> _Paginafragment_

++++

Geboren

28 januari 1878 Gelsenkirchen (D)

Gedeporteerd

  • 15 februari 1943 naar Dossinkazerne, Mechelen (B)
  • 19 april 1943 van Dossinkazerne naar Auschwitz
  • 30 juli 1943 van Auschwitz naar Natzweiler-Struthof (F)

Vermoord

13 augustus 1943 Natzweiler-Struthof

Adres

Schoenmakersstraat 5, Roermond

Familie

Weduwe van Hermann Passmann, moeder van Kurt en Ilse Passmann

Jeanette Vogelsang verhuisde in 1911 met haar echtgenoot Hermann Passmann (*1869) vanuit hun woonplaats Issum bij Geldern (D) naar Krefeld (D), waar Hermann met zijn broer Oskar een bedrijf in onroerend goed had. In juli 1934 emigreerde het echtpaar met hun zoon Kurt (*1909) naar Roermond. Aan de Schoenmakersstraat 5 exploiteerden zij een winkel in elektrische apparaten. Dochter Ilse (*1911) was inmiddels getrouwd en woonde in Keulen. Toen Hermann Passmann in 1935 overleed, zette Jeanette de winkel voort. Aan het begin van de oorlog lukte het de beide kinderen naar de Verenigde Staten en Canada te vluchten. In februari 1943 probeerde Jeanette met behulp van een Schlepper (mensensmokkelaar) tegen een vergoeding van 10.000 gulden naar Zwitserland uit te wijken. Ze werd echter verraden en gevangengezet in de Dossinkazerne te Mechelen (B), het Belgische Westerbork. Van daar uit werd ze op transport gesteld naar Auschwitz, vanwaar ze na ruim drie maanden opnieuw getransporteerd werd, nu naar het kamp Natzweiler-Struthof in de Franse Elzas. Vermoedelijk vanwege haar Joodse voorkomen was zij één van de 86 Joodse vrouwen en mannen die naar dit Nacht und Nebel-kamp werden overgebracht omdat de Duitsers in het universitair anatomisch instituut in Straatsburg een museum wilden oprichten, waar na de oorlog hun skeletten ter herinnering aan het dan inmiddels uitgeroeide ‘Jodenras’ tentoongesteld zouden worden. Begin augustus 1943 werden de daarvoor in aanmerking komende Joden, onder wie Jeanette Passmann-Vogelsang, vergast in een voor dat doel omgebouwde voorraadschuur van Hotel Struthof. Hun stoffelijke overschotten werden na preparatie opgeslagen in de kelders van het instituut. Kort voor de Duitse overgave op 23 november 1944 werden de lichamen, ter vernietiging van bewijsmateriaal, onherkenbaar verminkt en in een massagraf gedumpt. In 2003 heeft de Duitse journalist Hans-Joachim Lang (*1956) aan de hand van een formulier in het Holocaustmuseum te Washington alle 86 personen weten te identificeren. In dit document waren de op de linker onderarm van de slachtoffers vermelde nummers gekoppeld aan hun uiterlijke kenmerken. Een Franse burgermedewerker van het anatomisch instituut had deze gegevens destijds zorgvuldig opgetekend. Het massagraf heeft men weten te traceren en de stoffelijke resten zijn met joods eerbetoon opnieuw begraven in een van een monument voorzien graf op de joodse begraafplaats Straatsburg-Cronenburg.

++++

> _Rijen uit dataset_

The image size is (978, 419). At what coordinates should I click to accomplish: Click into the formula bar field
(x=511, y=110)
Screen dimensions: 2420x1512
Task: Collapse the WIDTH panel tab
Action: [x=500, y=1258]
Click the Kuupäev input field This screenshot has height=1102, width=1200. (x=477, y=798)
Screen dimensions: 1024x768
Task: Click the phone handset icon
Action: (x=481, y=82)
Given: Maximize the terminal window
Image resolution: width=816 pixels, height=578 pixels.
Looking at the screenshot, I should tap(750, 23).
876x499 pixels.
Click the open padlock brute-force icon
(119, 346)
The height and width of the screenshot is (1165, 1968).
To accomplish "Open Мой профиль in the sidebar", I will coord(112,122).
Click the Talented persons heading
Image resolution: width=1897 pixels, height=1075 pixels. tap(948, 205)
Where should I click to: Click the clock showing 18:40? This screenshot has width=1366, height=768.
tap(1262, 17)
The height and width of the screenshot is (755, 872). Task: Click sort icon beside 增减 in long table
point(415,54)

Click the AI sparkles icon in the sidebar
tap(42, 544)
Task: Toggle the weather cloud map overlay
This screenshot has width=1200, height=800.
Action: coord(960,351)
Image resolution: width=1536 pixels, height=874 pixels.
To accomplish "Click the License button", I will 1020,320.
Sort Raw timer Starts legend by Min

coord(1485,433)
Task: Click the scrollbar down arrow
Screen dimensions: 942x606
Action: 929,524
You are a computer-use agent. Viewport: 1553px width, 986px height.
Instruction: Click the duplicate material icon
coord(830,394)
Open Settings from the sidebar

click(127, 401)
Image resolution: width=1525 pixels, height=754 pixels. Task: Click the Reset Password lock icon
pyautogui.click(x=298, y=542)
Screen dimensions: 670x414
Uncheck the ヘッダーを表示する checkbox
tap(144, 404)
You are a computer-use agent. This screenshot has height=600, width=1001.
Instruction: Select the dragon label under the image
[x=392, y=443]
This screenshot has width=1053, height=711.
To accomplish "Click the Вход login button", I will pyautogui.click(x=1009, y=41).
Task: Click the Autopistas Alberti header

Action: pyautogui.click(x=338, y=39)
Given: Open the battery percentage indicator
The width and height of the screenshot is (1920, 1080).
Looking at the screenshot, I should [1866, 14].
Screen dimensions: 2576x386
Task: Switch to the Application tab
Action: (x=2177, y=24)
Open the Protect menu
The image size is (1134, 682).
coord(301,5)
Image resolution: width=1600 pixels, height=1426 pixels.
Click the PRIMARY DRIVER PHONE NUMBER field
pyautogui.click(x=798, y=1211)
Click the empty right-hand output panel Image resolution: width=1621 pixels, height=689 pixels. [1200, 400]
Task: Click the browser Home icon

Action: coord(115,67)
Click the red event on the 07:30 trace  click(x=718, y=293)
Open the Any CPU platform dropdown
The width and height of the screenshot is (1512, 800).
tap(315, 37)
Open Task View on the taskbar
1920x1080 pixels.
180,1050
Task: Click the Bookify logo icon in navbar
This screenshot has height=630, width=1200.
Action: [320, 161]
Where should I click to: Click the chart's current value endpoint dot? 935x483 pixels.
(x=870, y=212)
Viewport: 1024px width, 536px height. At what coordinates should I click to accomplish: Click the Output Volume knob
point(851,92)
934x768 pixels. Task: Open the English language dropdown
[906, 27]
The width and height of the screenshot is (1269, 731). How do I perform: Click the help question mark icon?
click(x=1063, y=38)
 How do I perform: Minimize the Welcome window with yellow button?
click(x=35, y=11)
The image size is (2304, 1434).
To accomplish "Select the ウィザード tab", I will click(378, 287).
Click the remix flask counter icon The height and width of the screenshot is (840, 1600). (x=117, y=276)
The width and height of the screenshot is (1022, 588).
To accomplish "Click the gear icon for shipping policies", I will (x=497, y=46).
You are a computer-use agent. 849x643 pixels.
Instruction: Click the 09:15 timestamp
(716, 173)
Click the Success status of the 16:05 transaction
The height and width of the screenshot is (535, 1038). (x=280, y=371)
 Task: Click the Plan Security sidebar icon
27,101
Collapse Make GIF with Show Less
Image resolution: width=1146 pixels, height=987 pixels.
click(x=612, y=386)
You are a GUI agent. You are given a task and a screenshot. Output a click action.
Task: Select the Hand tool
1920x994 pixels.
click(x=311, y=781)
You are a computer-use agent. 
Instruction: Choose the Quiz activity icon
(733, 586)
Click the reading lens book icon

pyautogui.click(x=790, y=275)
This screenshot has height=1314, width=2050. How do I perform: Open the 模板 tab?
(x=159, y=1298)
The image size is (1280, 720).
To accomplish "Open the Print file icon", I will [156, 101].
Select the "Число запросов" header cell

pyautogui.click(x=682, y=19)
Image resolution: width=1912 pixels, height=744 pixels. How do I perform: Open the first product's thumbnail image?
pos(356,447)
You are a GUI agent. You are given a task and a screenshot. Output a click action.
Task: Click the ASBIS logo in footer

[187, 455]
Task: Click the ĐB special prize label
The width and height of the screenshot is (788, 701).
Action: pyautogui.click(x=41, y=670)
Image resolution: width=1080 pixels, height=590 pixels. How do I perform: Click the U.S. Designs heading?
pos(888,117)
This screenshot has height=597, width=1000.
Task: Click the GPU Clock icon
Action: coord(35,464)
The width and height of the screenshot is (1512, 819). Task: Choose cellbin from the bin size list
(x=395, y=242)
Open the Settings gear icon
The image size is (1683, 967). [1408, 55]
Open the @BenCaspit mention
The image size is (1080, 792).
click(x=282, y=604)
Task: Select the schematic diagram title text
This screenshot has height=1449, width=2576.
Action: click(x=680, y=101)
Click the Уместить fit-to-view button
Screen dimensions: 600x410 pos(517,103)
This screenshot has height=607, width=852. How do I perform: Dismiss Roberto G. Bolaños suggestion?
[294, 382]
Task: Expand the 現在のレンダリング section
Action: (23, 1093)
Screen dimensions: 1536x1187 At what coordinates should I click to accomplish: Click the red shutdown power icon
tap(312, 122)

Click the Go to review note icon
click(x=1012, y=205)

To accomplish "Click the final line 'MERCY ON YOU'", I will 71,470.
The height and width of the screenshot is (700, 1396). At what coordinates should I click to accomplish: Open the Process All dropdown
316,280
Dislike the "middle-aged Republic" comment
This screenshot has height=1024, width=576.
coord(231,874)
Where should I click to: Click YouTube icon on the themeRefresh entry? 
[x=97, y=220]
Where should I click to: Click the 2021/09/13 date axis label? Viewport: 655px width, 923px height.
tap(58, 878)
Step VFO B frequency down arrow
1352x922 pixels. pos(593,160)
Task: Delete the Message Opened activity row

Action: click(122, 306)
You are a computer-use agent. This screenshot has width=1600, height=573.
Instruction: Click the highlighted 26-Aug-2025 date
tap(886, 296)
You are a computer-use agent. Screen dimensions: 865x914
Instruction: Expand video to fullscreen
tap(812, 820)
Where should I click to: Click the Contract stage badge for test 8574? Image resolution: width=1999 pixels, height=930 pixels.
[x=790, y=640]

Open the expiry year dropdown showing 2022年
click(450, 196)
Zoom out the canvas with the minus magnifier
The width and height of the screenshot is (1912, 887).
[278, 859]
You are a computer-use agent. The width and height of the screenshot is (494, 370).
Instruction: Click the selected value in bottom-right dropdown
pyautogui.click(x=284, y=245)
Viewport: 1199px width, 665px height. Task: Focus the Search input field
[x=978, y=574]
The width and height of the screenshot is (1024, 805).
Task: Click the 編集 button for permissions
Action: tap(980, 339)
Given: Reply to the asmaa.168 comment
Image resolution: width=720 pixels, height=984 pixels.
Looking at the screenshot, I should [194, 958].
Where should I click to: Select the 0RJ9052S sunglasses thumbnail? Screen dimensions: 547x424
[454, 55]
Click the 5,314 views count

++++

> _Uit te voeren taken_
**1.** Typ uit de tekst over Jeanette Passmann-Vogelsang het stuk over dat begint bij "Gedeporteerd" en doorloopt tot en met "naar Natzweiler-Struthof (F)".
**2.** Zet alstublieft de tekst over Jeanette Passmann-Vogelsang voort vanaf het punt waar die eindigt.

> _Resultaten per taak_
**1.**
Gedeporteerd

  • 15 februari 1943 naar Dossinkazerne, Mechelen (B)
  • 19 april 1943 van Dossinkazerne naar Auschwitz
  • 30 juli 1943 van Auschwitz naar Natzweiler-Struthof (F)

**2.**
Henriëtte Passmann-Vogelsang
Henriëtte (Jeanette) Passmann-Vogelsang (1878-1943), echtgenote van Hermann Passmann.
Gaskamer bij hotel Struthof, Natzweiler (F)
Tot gaskamer omgebouwde voorraadschuur van hotel Struthof nabij concentratiekamp Natzweiler in de Franse Elzas, waar Henriëtte (Jeanette) Passmann-Vogelsang vermoord werd.
Monument begraafplaats Straatsburg-Croenenbourg
Monument op begraafplaats te Straatsburg-Cronenbourg dat herinnert aan de 86 slachtoffers, onder wie Henriëtte (Jeanette) Passmann-Vogelsang, die vergast zijn in het Nacht und Nebel-concentratiekamp Natzweiler.

Links

Literatuur

  • Hans-Joachim Lang, Die Namen der Nummern. Wie es gelang, die 86 Opfer eines NS-Verbrechens zu identifizieren (Hamburg 2004)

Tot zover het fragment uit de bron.